Stereotypes in media

Media spreads stereotypes. Again, it‘s easier. For example, if we have a car accident, it‘s way easier to say: Ooh, it was the Roma guy.’ And then everybody thinks: ‘Oh, it‘s the Roma guy, who didn‘t know how to drive. They usually drive drunk.’ But, for instance, we don‘t mention that it was a Russian driver, because we have plenty of Russian drivers here, in Lithuania. So, again, it’s sloppy journalism. It‘s much easier just to use stereotypes.

There must be some written rules and those rules should be hanged on the wall in every newsroom. Everybody must know those rules. But it’s a question how to force people to apply those rules. Usually, it doesn’t work like that – you cannot just go and force people to do something, they have to choose it themselves. From my point of view, there is no other way to change people’s mentality.
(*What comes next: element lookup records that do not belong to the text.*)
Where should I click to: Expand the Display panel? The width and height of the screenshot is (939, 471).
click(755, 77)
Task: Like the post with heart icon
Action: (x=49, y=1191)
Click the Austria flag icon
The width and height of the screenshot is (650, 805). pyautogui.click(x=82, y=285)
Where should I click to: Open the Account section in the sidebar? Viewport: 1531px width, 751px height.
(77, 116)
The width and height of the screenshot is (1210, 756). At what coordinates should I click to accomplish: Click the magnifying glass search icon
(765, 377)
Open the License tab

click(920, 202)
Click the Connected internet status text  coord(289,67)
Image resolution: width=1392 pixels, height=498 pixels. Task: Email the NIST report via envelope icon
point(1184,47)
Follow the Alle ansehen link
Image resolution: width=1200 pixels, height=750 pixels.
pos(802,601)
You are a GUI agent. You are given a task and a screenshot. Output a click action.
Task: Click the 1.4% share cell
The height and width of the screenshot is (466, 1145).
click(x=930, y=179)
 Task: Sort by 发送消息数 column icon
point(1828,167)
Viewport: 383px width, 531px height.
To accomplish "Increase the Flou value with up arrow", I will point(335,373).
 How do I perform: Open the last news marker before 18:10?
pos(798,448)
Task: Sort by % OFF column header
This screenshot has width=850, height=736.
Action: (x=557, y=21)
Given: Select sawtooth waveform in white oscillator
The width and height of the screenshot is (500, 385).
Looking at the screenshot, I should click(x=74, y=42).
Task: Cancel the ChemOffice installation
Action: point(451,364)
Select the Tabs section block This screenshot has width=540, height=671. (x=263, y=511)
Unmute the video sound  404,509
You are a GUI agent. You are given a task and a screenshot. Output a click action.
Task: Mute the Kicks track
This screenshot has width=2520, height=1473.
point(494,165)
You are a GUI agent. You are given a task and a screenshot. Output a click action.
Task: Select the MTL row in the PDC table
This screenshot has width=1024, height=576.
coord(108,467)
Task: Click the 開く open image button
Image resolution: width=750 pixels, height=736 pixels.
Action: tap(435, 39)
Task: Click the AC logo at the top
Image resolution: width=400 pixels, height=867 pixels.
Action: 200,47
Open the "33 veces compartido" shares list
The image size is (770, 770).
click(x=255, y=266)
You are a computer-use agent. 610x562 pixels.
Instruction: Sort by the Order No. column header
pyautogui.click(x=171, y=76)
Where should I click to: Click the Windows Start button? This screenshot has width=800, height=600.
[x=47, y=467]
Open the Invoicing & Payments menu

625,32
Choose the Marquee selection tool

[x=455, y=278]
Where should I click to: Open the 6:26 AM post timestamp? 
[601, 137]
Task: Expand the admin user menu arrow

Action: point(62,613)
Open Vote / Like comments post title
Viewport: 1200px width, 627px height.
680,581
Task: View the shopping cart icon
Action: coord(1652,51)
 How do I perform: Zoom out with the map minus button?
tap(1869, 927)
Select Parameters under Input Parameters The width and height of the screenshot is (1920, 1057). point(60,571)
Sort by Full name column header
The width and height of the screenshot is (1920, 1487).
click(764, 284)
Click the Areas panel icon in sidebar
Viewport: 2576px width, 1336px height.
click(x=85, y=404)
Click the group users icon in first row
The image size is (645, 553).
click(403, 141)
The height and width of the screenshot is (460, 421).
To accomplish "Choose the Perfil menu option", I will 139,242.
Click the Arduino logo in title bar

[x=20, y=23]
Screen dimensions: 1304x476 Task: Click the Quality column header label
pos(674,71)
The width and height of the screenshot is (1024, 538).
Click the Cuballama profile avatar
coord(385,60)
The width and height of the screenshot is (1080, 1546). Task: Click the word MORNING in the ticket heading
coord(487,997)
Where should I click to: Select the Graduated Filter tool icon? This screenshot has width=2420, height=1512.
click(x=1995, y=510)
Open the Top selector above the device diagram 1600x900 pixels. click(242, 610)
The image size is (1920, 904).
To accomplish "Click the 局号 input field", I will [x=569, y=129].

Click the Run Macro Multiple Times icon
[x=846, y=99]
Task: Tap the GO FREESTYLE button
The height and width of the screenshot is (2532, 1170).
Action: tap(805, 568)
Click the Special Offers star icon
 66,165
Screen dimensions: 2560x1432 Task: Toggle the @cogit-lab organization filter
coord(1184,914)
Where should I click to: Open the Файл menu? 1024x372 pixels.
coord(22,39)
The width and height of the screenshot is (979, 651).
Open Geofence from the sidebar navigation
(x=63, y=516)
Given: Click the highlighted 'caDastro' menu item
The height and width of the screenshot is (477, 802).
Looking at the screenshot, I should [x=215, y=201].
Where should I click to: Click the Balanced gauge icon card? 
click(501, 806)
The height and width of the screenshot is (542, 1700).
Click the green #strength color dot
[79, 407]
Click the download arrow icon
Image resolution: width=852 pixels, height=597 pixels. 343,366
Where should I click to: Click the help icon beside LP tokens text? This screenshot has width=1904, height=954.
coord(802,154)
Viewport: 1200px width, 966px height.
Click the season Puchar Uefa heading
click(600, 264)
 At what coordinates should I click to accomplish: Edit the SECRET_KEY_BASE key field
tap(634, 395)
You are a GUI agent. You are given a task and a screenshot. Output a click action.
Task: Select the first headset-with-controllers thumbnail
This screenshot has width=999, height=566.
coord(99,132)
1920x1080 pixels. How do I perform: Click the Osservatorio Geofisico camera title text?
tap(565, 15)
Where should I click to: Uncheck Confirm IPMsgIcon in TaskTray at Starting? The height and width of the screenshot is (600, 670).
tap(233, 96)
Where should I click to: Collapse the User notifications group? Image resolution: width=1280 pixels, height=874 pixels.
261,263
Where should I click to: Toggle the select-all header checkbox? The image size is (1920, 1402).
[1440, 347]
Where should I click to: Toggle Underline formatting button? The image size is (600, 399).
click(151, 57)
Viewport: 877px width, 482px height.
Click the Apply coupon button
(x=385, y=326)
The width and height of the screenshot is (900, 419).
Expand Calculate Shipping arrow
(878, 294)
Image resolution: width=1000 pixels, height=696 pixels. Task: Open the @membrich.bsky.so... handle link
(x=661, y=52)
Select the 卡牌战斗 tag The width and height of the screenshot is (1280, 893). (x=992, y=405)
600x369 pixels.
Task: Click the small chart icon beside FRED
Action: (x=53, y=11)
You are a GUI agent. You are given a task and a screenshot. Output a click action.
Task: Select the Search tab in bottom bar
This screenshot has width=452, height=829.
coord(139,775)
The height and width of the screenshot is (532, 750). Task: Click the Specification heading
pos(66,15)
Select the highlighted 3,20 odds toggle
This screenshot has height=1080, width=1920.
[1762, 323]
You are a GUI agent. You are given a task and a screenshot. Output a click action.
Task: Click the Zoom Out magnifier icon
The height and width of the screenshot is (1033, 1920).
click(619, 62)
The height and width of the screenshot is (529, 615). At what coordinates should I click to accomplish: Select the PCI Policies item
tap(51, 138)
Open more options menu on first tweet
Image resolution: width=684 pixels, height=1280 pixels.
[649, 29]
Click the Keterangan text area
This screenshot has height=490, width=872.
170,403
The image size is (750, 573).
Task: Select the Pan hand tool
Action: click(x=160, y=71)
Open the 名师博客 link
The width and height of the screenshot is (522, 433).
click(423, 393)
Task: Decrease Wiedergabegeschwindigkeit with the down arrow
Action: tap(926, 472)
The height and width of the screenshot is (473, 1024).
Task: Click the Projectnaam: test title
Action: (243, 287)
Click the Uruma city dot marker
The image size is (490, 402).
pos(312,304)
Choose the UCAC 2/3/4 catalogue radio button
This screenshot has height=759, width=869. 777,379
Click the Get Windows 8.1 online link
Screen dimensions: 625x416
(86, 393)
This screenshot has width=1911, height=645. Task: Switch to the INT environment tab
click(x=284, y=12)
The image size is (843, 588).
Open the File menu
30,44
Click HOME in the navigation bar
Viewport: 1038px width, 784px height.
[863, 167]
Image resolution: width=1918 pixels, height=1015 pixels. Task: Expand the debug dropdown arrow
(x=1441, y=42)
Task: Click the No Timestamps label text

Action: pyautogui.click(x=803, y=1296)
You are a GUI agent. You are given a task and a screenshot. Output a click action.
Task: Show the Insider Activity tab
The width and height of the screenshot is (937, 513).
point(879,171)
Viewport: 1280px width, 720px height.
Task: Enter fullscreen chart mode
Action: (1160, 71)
Journalism education matters

Aleksandr Solzhenitsyn once said that the line between good and bad goes through everyone’s heart. Every journalist must decide whether he wants to produce a very balanced and good story or to produce crap. We have to talk with our fellow journalists and, by talking and discussing things with them, we might change their attitudes.

There are no mechanical solutions to this problem. Basically, it’s a propaganda thing. Christians have tried to change the mentality of people for hundreds of years. For some of us it is not easy to understand that we all are equal nowadays. We have to put a lot of effort. Journalists must feel the responsibility for their work and we just have to talk about those important issues with them over and over again.

Media is a tribune for everyone, even for those who spread hate speech

In my opinion, we always have to talk to them. They have their own thinking and they have their own motives. But we have to give them our hand first. Just by talking to such people you can get closer to their arguments. It‘s much easier to shut the door, but it doesn’t solve the problem. They have their own mentality and technology. Basically, our job is to listen to everyone.